Give back the whole listing exactly, line by line.

── Provided records ──

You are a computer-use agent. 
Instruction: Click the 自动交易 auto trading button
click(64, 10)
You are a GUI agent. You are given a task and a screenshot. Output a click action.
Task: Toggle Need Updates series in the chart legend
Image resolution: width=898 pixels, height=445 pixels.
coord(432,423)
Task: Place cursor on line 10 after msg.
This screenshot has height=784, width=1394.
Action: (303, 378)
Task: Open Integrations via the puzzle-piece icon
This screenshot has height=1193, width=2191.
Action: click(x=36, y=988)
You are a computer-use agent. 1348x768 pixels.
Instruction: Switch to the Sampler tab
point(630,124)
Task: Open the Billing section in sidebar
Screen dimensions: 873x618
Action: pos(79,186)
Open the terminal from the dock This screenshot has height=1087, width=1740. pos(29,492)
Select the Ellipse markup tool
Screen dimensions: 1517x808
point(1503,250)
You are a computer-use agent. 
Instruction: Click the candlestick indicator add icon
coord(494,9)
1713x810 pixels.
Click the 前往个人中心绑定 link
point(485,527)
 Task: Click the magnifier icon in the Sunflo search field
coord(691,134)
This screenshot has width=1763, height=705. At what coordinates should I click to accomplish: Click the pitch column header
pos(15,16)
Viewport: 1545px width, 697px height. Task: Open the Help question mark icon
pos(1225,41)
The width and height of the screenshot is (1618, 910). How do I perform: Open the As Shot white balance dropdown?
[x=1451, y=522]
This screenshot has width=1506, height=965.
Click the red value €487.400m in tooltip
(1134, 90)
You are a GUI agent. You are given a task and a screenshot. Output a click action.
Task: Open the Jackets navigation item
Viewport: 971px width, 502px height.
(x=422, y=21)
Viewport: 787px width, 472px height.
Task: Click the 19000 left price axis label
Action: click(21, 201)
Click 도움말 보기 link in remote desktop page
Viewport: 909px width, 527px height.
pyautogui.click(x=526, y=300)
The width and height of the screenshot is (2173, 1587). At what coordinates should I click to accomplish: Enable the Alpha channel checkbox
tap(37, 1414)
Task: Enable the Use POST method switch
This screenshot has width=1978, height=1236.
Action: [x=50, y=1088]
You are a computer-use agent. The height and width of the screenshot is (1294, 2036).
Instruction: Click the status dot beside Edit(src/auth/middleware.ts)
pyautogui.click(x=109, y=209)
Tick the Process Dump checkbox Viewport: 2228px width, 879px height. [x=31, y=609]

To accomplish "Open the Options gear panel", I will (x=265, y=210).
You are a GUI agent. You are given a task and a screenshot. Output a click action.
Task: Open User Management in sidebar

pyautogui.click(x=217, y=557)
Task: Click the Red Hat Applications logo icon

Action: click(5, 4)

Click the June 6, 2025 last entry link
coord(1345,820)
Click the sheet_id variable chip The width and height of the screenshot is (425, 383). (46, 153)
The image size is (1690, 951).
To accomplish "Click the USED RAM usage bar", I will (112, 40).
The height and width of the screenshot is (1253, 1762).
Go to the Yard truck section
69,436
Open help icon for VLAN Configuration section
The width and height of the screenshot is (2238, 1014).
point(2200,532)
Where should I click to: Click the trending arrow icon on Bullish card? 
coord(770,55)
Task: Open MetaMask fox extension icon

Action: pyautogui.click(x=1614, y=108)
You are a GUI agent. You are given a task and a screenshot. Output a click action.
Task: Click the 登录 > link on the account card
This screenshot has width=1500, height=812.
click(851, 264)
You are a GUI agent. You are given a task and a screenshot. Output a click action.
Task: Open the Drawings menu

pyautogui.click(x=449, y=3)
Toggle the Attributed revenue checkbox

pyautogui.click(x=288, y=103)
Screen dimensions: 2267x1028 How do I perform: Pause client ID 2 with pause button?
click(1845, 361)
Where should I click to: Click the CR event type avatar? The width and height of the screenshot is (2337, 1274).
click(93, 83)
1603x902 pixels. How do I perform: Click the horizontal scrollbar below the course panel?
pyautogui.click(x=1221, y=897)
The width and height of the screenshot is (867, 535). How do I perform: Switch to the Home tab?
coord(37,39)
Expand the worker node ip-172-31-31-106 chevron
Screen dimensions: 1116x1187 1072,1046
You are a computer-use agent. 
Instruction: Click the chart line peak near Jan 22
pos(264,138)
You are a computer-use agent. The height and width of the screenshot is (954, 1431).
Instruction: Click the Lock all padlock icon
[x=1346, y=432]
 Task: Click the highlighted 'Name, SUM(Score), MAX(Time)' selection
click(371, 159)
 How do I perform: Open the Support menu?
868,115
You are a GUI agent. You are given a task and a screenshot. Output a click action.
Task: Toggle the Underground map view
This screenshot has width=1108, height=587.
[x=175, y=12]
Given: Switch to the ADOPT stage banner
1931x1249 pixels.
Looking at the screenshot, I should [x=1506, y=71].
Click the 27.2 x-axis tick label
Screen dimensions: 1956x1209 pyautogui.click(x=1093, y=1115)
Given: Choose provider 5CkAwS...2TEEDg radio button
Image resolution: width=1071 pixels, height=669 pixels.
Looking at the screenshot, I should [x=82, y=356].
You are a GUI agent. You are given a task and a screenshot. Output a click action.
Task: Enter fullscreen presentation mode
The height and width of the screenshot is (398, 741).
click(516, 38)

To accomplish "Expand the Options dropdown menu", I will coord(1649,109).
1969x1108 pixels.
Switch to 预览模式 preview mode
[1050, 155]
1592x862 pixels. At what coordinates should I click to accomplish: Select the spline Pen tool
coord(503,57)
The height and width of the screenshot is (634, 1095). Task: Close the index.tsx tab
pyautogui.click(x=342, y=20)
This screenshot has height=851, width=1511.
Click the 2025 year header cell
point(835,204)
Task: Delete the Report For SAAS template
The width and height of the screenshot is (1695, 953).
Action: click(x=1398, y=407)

───

■ Answer
You are a computer-use agent. 
Instruction: Click the 自动交易 auto trading button
click(64, 10)
You are a GUI agent. You are given a task and a screenshot. Output a click action.
Task: Toggle Need Updates series in the chart legend
Image resolution: width=898 pixels, height=445 pixels.
coord(432,423)
Task: Place cursor on line 10 after msg.
This screenshot has height=784, width=1394.
Action: (303, 378)
Task: Open Integrations via the puzzle-piece icon
This screenshot has height=1193, width=2191.
Action: click(x=36, y=988)
You are a computer-use agent. 1348x768 pixels.
Instruction: Switch to the Sampler tab
point(630,124)
Task: Open the Billing section in sidebar
Screen dimensions: 873x618
Action: pos(79,186)
Open the terminal from the dock This screenshot has height=1087, width=1740. pos(29,492)
Select the Ellipse markup tool
Screen dimensions: 1517x808
point(1503,250)
You are a computer-use agent. 
Instruction: Click the candlestick indicator add icon
coord(494,9)
1713x810 pixels.
Click the 前往个人中心绑定 link
point(485,527)
 Task: Click the magnifier icon in the Sunflo search field
coord(691,134)
This screenshot has width=1763, height=705. At what coordinates should I click to accomplish: Click the pitch column header
pos(15,16)
Viewport: 1545px width, 697px height. Task: Open the Help question mark icon
pos(1225,41)
The width and height of the screenshot is (1618, 910). How do I perform: Open the As Shot white balance dropdown?
[x=1451, y=522]
This screenshot has width=1506, height=965.
Click the red value €487.400m in tooltip
(1134, 90)
You are a GUI agent. You are given a task and a screenshot. Output a click action.
Task: Open the Jackets navigation item
Viewport: 971px width, 502px height.
(x=422, y=21)
Viewport: 787px width, 472px height.
Task: Click the 19000 left price axis label
Action: click(21, 201)
Click 도움말 보기 link in remote desktop page
Viewport: 909px width, 527px height.
pyautogui.click(x=526, y=300)
The width and height of the screenshot is (2173, 1587). At what coordinates should I click to accomplish: Enable the Alpha channel checkbox
tap(37, 1414)
Task: Enable the Use POST method switch
This screenshot has width=1978, height=1236.
Action: [x=50, y=1088]
You are a computer-use agent. The height and width of the screenshot is (1294, 2036).
Instruction: Click the status dot beside Edit(src/auth/middleware.ts)
pyautogui.click(x=109, y=209)
Tick the Process Dump checkbox Viewport: 2228px width, 879px height. [x=31, y=609]

To accomplish "Open the Options gear panel", I will (x=265, y=210).
You are a GUI agent. You are given a task and a screenshot. Output a click action.
Task: Open User Management in sidebar

pyautogui.click(x=217, y=557)
Task: Click the Red Hat Applications logo icon

Action: click(5, 4)

Click the June 6, 2025 last entry link
coord(1345,820)
Click the sheet_id variable chip The width and height of the screenshot is (425, 383). (46, 153)
The image size is (1690, 951).
To accomplish "Click the USED RAM usage bar", I will (112, 40).
The height and width of the screenshot is (1253, 1762).
Go to the Yard truck section
69,436
Open help icon for VLAN Configuration section
The width and height of the screenshot is (2238, 1014).
point(2200,532)
Where should I click to: Click the trending arrow icon on Bullish card? 
coord(770,55)
Task: Open MetaMask fox extension icon

Action: pyautogui.click(x=1614, y=108)
You are a GUI agent. You are given a task and a screenshot. Output a click action.
Task: Click the 登录 > link on the account card
This screenshot has width=1500, height=812.
click(851, 264)
You are a GUI agent. You are given a task and a screenshot. Output a click action.
Task: Open the Drawings menu

pyautogui.click(x=449, y=3)
Toggle the Attributed revenue checkbox

pyautogui.click(x=288, y=103)
Screen dimensions: 2267x1028 How do I perform: Pause client ID 2 with pause button?
click(1845, 361)
Where should I click to: Click the CR event type avatar? The width and height of the screenshot is (2337, 1274).
click(93, 83)
1603x902 pixels. How do I perform: Click the horizontal scrollbar below the course panel?
pyautogui.click(x=1221, y=897)
The width and height of the screenshot is (867, 535). How do I perform: Switch to the Home tab?
coord(37,39)
Expand the worker node ip-172-31-31-106 chevron
Screen dimensions: 1116x1187 1072,1046
You are a computer-use agent. 
Instruction: Click the chart line peak near Jan 22
pos(264,138)
You are a computer-use agent. The height and width of the screenshot is (954, 1431).
Instruction: Click the Lock all padlock icon
[x=1346, y=432]
 Task: Click the highlighted 'Name, SUM(Score), MAX(Time)' selection
click(371, 159)
 How do I perform: Open the Support menu?
868,115
You are a GUI agent. You are given a task and a screenshot. Output a click action.
Task: Toggle the Underground map view
This screenshot has width=1108, height=587.
[x=175, y=12]
Given: Switch to the ADOPT stage banner
1931x1249 pixels.
Looking at the screenshot, I should [x=1506, y=71].
Click the 27.2 x-axis tick label
Screen dimensions: 1956x1209 pyautogui.click(x=1093, y=1115)
Given: Choose provider 5CkAwS...2TEEDg radio button
Image resolution: width=1071 pixels, height=669 pixels.
Looking at the screenshot, I should [x=82, y=356].
You are a GUI agent. You are given a task and a screenshot. Output a click action.
Task: Enter fullscreen presentation mode
The height and width of the screenshot is (398, 741).
click(516, 38)

To accomplish "Expand the Options dropdown menu", I will coord(1649,109).
1969x1108 pixels.
Switch to 预览模式 preview mode
[1050, 155]
1592x862 pixels. At what coordinates should I click to accomplish: Select the spline Pen tool
coord(503,57)
The height and width of the screenshot is (634, 1095). Task: Close the index.tsx tab
pyautogui.click(x=342, y=20)
This screenshot has height=851, width=1511.
Click the 2025 year header cell
point(835,204)
Task: Delete the Report For SAAS template
The width and height of the screenshot is (1695, 953).
Action: click(x=1398, y=407)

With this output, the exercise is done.